= Israel Benevolent Society Cemetery =

Jewish cemetery in Pennsylvania, USA

Hebrew and English epitaphs

The Israel Benevolent Society Cemetery also known as the Old Jewish Cemetery of Chambersburg, Pennsylvania is believed to be the earliest Jewish American burial ground west of the Susquehanna River.

== History ==
The oldest headstone refers to a burial in July 1840. At that time only a handful of Jewish families, mostly recent immigrants from Germany, lived in the small towns and villages of south-central Pennsylvania and adjoining counties of Maryland.

As there was no organized Jewish community life anywhere in the area until late in the 19th century, the Jewish burial society (Chevra kadisha), which administered the Chambersburg cemetery, was the main organizational structure of the Jewish minority in south-central Pennsylvania and northern Maryland. Among those who buried their dead in the Jewish cemetery in Chambersburg were the Jewish inhabitants of Hagerstown, Carlisle, and Mechanicsburg.

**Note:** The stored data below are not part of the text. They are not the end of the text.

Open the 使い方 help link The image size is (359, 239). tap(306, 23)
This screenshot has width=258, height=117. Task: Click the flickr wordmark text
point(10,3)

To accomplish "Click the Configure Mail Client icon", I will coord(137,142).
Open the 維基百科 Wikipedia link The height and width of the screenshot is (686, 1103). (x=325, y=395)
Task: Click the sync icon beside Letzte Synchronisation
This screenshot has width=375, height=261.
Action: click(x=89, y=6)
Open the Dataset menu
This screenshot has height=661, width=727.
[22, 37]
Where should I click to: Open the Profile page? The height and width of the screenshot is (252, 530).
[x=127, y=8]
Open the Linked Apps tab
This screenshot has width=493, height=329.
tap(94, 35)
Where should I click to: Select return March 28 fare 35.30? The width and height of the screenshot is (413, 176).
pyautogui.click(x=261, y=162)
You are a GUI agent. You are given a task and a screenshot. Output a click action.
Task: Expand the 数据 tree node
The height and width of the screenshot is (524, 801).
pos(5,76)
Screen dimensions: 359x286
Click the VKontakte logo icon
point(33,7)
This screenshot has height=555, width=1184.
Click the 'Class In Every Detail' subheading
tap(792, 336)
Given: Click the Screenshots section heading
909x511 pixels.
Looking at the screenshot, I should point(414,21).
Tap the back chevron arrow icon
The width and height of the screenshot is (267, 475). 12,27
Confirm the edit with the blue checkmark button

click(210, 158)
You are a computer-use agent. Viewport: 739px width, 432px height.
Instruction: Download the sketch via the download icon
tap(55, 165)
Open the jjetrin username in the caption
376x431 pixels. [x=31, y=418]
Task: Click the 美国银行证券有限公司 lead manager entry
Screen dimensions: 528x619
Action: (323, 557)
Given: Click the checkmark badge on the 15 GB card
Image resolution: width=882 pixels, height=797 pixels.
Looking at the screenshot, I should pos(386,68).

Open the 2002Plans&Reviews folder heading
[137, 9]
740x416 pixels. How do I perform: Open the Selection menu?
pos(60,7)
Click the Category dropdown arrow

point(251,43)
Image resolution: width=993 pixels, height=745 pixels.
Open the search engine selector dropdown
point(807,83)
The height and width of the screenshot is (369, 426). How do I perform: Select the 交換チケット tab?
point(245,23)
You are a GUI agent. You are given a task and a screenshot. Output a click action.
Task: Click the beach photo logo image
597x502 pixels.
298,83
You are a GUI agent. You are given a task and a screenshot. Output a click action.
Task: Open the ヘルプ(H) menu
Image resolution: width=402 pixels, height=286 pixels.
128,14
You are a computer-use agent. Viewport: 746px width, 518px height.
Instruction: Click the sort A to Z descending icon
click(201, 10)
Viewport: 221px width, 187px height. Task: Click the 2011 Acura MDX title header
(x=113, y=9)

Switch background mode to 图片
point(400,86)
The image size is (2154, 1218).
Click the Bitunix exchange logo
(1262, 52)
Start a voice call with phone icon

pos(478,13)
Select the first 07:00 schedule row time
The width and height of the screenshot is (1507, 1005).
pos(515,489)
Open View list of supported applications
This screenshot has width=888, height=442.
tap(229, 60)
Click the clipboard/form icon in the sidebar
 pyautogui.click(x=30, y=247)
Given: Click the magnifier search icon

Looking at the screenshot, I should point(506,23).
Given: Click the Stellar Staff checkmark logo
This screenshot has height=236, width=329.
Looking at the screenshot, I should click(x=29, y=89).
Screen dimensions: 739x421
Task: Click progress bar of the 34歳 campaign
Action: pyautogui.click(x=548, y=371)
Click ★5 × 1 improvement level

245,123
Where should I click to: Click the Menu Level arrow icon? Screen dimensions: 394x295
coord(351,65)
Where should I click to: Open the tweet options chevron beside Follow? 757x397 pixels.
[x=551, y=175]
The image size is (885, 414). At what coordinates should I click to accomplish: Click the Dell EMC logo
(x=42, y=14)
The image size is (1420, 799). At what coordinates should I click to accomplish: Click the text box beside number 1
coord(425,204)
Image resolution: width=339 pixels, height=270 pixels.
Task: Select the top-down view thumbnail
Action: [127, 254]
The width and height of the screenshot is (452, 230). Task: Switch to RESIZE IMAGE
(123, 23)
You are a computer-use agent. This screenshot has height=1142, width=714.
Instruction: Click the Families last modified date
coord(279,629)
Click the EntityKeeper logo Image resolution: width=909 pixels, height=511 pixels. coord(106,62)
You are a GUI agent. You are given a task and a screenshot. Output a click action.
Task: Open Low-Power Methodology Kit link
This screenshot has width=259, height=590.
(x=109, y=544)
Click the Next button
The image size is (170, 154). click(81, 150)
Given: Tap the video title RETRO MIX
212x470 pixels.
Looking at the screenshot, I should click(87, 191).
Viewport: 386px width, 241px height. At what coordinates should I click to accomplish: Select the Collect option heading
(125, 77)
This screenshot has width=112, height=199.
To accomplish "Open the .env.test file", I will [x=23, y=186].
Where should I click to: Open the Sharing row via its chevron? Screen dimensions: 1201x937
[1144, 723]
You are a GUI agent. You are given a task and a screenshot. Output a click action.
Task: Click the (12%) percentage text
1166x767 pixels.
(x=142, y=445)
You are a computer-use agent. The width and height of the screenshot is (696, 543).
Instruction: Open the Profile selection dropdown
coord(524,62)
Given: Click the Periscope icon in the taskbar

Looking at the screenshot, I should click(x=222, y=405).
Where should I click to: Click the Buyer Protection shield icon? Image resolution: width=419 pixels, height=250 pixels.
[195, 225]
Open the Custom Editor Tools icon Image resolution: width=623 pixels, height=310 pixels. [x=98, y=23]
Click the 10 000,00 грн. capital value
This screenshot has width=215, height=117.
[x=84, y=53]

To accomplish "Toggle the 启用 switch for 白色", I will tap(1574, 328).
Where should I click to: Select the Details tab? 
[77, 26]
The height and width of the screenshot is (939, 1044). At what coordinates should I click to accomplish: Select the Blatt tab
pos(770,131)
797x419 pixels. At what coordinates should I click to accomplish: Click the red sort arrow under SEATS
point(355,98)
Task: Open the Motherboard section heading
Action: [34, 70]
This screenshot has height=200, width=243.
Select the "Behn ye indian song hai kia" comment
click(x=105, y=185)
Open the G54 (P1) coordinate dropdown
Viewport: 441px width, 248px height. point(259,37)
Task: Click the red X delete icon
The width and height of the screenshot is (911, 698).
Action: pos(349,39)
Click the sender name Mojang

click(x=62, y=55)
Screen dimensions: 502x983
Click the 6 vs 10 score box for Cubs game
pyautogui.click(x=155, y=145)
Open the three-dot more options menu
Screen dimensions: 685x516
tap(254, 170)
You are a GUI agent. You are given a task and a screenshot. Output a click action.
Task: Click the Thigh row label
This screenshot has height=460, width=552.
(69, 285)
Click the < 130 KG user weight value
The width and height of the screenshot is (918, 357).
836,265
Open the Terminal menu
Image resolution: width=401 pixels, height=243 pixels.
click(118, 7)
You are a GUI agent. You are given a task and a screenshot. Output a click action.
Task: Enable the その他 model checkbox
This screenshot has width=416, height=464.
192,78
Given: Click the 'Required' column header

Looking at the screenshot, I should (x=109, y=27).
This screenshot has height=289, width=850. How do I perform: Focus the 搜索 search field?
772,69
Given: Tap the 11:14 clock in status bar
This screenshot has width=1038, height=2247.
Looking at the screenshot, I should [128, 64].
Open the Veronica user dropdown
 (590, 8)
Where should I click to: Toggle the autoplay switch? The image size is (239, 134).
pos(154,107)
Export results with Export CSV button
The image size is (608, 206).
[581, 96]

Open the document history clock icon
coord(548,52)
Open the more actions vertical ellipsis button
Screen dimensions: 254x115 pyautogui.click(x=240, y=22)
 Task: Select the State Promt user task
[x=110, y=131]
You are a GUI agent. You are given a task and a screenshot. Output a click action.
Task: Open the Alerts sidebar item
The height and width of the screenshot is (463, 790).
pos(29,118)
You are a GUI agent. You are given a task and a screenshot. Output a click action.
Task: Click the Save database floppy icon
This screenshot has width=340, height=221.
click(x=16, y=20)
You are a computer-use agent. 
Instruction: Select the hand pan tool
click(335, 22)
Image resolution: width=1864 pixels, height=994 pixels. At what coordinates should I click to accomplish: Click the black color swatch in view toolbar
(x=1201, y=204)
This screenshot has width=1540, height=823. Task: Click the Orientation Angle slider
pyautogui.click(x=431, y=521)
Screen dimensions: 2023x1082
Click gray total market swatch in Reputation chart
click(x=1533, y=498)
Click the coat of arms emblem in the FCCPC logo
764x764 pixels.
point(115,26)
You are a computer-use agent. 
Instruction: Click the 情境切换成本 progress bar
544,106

Isaac Burgauer, a Confederate soldier from Arkansas, who was wounded at the Battle of Gettysburg and died soon after in Hagerstown, is buried here.

Around 1900 the burial society dissolved, and the cemetery fell into disrepair and dilapidation. It was restored in 1988, and again in 2000.

In 2002, the Pennsylvania Historical & Museum Commission erected a historical marker there, noting its historic importance.